Stating that Root is one of the best players against spin he has played with, Broad opined that the 24-year-old was adept at picking the lengths of the bowlers.
"Joe's been in great form in 2015 - I saw Cooky (Cook) and Joe's stats and they were quite similar - and he's as good a player of spin as any Englishmen that I've played with.
"I wouldn't liken him to anyone but the way he judges length is brilliant.
“He doesn't look like he's in, sweeping and dancing because he's not sure what to do."
In the ongoing second Test against Pakistan, Root is currently unbeaten on 76 and according to Broad, his knock will be crucial if England are to post a big total.

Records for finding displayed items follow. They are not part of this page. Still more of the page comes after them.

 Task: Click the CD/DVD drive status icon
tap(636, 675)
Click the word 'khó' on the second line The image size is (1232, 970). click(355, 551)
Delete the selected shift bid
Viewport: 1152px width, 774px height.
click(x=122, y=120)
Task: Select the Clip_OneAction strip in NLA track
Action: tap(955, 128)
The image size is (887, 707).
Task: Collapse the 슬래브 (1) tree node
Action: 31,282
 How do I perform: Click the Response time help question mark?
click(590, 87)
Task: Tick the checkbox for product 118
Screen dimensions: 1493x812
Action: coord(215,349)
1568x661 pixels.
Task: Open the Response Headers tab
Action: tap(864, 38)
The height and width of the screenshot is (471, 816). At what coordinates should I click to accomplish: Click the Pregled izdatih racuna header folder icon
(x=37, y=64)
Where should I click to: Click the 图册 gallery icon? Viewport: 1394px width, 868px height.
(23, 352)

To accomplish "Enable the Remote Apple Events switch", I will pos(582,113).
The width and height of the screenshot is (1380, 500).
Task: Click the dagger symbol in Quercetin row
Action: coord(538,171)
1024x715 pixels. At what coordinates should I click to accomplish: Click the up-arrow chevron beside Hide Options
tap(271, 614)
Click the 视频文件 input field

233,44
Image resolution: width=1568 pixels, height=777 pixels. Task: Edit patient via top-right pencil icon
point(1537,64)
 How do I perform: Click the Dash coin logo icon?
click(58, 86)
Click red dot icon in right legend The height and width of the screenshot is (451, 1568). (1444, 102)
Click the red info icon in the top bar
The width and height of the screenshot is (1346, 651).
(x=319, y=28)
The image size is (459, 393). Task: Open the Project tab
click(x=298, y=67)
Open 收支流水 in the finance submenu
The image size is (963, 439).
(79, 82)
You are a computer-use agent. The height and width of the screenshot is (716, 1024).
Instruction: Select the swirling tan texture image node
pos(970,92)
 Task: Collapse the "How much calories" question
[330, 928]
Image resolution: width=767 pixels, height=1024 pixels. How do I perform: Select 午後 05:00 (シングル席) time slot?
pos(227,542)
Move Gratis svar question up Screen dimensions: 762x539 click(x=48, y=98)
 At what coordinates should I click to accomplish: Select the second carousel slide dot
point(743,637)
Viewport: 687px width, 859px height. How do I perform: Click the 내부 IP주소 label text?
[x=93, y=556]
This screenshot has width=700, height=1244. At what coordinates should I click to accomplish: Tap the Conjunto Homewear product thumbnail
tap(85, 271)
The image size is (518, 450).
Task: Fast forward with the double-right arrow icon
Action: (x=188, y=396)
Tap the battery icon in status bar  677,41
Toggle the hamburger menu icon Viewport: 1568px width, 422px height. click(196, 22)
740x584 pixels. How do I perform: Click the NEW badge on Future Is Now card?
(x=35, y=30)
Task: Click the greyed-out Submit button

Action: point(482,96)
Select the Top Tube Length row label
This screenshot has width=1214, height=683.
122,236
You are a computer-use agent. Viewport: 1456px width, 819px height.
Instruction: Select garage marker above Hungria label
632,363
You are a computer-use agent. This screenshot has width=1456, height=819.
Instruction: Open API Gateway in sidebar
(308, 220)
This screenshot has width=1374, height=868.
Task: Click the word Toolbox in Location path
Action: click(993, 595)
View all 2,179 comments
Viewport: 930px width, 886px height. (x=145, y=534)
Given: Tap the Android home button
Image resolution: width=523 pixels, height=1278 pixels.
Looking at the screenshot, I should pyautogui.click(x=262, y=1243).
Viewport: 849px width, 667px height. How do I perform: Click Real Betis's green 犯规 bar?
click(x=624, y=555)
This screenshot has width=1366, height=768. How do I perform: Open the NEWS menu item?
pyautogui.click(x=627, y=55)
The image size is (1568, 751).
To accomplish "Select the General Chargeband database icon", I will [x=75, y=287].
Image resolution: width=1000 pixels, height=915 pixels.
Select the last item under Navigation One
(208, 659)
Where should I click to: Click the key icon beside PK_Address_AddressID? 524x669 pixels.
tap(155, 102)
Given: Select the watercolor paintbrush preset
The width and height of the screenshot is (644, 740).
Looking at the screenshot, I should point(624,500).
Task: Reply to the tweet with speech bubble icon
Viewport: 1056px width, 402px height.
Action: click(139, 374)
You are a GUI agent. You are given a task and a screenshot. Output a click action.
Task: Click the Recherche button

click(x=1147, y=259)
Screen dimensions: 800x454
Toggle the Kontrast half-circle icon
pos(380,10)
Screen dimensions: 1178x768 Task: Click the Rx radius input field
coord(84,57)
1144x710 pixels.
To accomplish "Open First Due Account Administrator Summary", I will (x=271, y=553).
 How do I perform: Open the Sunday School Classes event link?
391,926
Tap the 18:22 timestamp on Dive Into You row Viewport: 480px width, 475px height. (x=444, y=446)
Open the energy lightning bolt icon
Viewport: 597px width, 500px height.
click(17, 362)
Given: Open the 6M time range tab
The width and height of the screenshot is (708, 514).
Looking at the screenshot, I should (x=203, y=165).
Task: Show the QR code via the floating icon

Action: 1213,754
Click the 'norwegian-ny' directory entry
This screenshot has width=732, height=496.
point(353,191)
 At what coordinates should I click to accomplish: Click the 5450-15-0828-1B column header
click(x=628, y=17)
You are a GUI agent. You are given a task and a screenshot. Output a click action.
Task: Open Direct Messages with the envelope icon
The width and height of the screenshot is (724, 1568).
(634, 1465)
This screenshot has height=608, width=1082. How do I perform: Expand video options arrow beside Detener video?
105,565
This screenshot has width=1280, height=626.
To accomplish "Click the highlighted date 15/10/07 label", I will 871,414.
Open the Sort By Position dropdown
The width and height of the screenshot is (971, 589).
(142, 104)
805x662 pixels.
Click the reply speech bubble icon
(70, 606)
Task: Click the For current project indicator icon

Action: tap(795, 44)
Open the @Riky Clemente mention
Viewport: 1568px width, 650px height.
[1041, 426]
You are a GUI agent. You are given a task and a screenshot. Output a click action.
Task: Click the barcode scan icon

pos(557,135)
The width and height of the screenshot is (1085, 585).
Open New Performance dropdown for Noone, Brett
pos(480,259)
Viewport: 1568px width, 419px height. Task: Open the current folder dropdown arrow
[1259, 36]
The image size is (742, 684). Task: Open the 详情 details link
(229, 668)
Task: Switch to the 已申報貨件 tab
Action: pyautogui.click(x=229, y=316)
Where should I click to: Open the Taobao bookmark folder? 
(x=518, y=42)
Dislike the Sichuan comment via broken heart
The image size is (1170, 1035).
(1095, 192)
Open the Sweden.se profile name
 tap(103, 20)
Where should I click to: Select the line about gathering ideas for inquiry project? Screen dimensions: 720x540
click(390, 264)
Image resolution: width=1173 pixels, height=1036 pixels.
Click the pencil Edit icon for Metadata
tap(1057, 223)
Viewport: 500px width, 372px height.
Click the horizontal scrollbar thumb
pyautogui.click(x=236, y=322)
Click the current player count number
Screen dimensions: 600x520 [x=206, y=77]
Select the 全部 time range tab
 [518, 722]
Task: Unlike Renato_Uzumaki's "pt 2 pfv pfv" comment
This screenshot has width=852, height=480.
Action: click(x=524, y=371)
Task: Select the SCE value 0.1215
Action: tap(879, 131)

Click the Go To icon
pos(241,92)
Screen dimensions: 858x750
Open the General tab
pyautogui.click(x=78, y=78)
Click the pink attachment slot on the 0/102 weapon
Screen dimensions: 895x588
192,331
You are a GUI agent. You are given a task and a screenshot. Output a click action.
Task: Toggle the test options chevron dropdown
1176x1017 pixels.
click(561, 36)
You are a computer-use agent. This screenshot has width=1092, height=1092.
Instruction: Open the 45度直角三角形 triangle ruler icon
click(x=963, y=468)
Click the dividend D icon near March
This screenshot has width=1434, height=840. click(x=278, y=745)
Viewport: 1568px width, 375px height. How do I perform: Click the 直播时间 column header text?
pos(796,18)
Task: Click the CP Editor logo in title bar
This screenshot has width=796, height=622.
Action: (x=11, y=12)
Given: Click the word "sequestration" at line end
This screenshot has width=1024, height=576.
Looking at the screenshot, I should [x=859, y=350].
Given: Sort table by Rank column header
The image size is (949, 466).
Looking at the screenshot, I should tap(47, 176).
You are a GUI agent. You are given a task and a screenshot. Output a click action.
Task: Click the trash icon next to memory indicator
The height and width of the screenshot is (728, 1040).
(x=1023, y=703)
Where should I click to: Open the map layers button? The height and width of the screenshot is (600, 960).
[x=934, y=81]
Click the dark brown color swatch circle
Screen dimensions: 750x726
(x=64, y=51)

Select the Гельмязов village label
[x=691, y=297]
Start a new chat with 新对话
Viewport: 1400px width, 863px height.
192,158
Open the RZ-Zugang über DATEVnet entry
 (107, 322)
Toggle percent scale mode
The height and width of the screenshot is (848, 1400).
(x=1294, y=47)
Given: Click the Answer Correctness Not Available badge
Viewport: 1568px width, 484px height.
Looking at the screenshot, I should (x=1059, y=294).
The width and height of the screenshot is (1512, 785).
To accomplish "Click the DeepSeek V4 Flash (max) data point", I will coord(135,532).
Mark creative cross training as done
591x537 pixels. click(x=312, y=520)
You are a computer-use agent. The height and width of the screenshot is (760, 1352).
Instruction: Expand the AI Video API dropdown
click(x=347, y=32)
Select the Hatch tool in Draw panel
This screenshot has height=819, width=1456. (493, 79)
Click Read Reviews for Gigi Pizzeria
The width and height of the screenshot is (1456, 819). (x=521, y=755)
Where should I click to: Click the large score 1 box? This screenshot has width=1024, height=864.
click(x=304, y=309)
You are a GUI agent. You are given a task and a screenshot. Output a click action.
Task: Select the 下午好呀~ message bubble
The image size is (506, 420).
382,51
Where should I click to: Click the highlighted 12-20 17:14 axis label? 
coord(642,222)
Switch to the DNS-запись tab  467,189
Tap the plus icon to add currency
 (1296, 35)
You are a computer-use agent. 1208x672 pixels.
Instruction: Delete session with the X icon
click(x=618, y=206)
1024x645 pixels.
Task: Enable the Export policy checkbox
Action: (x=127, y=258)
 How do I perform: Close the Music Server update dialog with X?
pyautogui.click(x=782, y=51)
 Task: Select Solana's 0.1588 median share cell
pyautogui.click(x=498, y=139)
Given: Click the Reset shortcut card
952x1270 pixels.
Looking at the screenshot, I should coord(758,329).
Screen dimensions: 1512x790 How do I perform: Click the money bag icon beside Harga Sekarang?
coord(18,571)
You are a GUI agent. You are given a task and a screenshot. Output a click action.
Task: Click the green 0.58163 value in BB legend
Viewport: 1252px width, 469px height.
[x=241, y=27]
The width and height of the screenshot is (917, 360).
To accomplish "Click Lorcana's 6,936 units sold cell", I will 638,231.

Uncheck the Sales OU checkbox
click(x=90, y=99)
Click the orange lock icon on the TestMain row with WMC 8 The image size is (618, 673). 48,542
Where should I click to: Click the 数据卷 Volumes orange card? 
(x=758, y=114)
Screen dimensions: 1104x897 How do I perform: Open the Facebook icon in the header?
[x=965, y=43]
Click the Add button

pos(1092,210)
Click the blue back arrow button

"He certainly looks like a senior the way he moves in the field.
“He's been crucial to us winning series in the past year and tomorrow, hopefully, will be his day.
“Because if he can be the guy we bat around, we have a few guys who make half-centuries, we should make 400-plus."
After Pakistan ended the first day on 284 for four, England came back strongly to pick six wickets in the first session of the second day.
Broad is extremely pleased with England’s bowling performance but believes that the most crucial phase of the game will be the first hour of the third day.
"We are delighted as a bowling unit to get ten wickets on a first-day pitch for under 400.
“It was good to only lose three wickets for a decent score, you always say it but the next hour is the most important and tomorrow morning is probably the biggest hour in the game."
At the end of day two, England were trailing Pakistan by 196 runs after having scored 182 for three in the 51 overs that they faced.